Tutta la corte si è riunita per festeggiare, lauti banchetti vengono serviti, nelle cucine la frenesia regna ed il capo cuoco troppo indaffarato chiede allo sguattero di turno, tale Toni, di controllare la cottura delle ciambelline fritte, che dopo poco sarebbero state servite come dolce. Il povero Toni, sfinito dal lavoro, si addormentò e le ciambelline finirono per bruciarsi tutte quante. Lo sguattero non si perse d’animo e si ricordò del dolce improvvisato con gli amici poco prima: l’impasto delle ciambelline avanzato a cui aggiunse solo uova, burro, canditi e uvetta. Non avendo nulla da perdere lo preparò. Al capocuoco, inizialmente scettico, bastò sentire l’odore in cottura per accettare la sfida. La Duchessa e tutti i commensali, Duca di Milano compreso, apprezzarono subito la novità e da quel momento il dolce prese il nome di “pan de toni”; dal dialetto meneghino nei secoli si è trasformato in “panettone”.

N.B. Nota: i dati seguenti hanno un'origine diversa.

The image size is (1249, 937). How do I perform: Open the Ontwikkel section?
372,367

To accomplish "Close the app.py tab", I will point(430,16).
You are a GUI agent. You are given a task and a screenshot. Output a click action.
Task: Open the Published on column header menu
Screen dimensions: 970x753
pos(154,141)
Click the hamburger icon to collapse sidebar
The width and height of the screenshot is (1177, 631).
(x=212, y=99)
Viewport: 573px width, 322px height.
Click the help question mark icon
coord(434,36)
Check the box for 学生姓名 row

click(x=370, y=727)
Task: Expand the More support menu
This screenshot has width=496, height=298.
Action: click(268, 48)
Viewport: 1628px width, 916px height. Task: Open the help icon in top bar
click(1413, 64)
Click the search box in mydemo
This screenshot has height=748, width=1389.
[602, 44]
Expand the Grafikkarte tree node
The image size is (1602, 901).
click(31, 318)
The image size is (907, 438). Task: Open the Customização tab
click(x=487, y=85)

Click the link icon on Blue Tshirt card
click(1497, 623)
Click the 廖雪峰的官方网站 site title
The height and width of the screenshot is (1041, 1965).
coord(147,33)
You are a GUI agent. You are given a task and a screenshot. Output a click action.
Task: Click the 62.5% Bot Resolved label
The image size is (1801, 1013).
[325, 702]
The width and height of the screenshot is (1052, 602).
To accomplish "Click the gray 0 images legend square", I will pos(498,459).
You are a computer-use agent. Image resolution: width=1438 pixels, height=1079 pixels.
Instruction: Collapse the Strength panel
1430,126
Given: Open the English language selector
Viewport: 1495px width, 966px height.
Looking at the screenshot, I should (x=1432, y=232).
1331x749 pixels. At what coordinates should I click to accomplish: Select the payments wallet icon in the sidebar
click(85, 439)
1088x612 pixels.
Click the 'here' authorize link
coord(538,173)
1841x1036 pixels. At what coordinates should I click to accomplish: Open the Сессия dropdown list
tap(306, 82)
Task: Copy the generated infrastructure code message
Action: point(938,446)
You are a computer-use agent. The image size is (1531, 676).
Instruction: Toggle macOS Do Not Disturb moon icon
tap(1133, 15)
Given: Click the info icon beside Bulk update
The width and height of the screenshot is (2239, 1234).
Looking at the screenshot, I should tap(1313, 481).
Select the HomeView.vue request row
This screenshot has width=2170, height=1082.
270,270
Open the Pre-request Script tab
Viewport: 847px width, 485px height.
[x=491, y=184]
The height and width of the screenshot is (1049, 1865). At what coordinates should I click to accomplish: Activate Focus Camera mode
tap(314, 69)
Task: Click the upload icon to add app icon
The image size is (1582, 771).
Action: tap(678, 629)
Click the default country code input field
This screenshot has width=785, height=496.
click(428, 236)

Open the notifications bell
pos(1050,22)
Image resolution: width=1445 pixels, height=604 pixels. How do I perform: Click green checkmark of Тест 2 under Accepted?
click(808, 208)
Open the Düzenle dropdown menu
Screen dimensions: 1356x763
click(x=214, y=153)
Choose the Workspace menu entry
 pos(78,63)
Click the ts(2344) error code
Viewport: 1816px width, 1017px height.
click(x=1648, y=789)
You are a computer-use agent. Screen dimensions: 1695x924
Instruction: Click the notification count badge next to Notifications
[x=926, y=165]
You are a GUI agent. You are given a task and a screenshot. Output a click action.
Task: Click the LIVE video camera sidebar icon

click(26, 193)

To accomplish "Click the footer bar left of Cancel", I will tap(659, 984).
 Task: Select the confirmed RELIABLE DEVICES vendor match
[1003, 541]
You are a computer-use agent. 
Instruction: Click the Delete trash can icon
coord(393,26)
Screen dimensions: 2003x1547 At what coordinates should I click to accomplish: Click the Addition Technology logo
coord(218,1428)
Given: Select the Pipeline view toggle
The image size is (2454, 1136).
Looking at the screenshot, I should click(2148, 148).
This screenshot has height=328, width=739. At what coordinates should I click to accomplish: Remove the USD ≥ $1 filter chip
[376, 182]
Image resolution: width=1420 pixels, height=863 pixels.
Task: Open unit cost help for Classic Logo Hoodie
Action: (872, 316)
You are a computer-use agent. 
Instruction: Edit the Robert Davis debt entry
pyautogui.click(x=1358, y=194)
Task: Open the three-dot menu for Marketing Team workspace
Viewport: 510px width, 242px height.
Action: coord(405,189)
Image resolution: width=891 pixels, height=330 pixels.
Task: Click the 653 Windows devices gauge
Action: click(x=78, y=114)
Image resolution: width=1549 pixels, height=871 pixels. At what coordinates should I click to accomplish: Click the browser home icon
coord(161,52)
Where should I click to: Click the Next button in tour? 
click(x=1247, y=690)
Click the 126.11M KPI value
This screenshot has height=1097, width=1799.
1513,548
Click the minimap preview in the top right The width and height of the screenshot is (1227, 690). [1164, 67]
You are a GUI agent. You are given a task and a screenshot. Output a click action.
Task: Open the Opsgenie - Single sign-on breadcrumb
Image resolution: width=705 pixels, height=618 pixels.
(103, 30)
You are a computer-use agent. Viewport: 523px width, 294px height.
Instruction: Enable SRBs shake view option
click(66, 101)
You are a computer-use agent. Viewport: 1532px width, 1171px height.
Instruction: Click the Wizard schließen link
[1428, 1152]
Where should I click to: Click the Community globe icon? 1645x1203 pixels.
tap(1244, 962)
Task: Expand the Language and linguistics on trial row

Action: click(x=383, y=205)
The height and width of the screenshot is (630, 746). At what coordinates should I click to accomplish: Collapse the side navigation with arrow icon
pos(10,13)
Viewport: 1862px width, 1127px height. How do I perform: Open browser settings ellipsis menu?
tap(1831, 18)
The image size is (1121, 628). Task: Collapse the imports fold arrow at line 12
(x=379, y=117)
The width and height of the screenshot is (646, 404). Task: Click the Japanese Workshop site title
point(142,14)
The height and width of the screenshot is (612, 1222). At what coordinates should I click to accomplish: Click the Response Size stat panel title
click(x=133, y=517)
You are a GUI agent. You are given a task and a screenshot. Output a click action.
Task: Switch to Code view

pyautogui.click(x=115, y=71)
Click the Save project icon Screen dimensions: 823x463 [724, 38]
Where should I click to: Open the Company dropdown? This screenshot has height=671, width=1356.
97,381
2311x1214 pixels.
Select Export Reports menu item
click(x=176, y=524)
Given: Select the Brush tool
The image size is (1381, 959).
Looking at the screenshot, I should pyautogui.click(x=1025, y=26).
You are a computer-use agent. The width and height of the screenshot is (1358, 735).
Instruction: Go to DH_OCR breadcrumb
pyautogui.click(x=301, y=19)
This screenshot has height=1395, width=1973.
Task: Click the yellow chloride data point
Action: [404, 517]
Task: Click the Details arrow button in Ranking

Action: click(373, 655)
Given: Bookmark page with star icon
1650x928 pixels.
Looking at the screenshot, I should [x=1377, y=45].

Il secondo racconto, più romantico, ci riporta alla stessa epoca rinascimentale del precedente. Il giovane Ughetto, figlio di un signorotto di nome Giacomo Atellani, s’innamorò perdutamente della figlia di un fornaio in declino. La differenza di classi sociali fra i due, tuttavia, non permetteva il suggellarsi del loro amore. Ma il giovane Ughetto non si perse d’animo, così si fece assumere sotto falsa identità nella bottega del futuro suocero e cominciò a lavorare per lui, impegnandosi per risollevare le sorti del forno. Nel nuovo pane con burro e zucchero aggiunse uova, pezzi di cedro e uva sultanina. Il successo del “pangrande” permise ai due innamorati di sposarsi per vivere felici e contenti. L’ultima leggenda è quella meno conosciuta. Si narra che una certa suor Ughetta per rallegrare il Natale delle consorelle, con le quali abitava in un convento molto povero, decise di aggiungere all’impasto del pane alcuni ingredienti: zucchero, uova, burro e pezzettini di cedro candito. La lievitazione fu un vero miracolo! Tutti volevano il “pane grande delle monachelle”, così da cambiare le sorti del convento.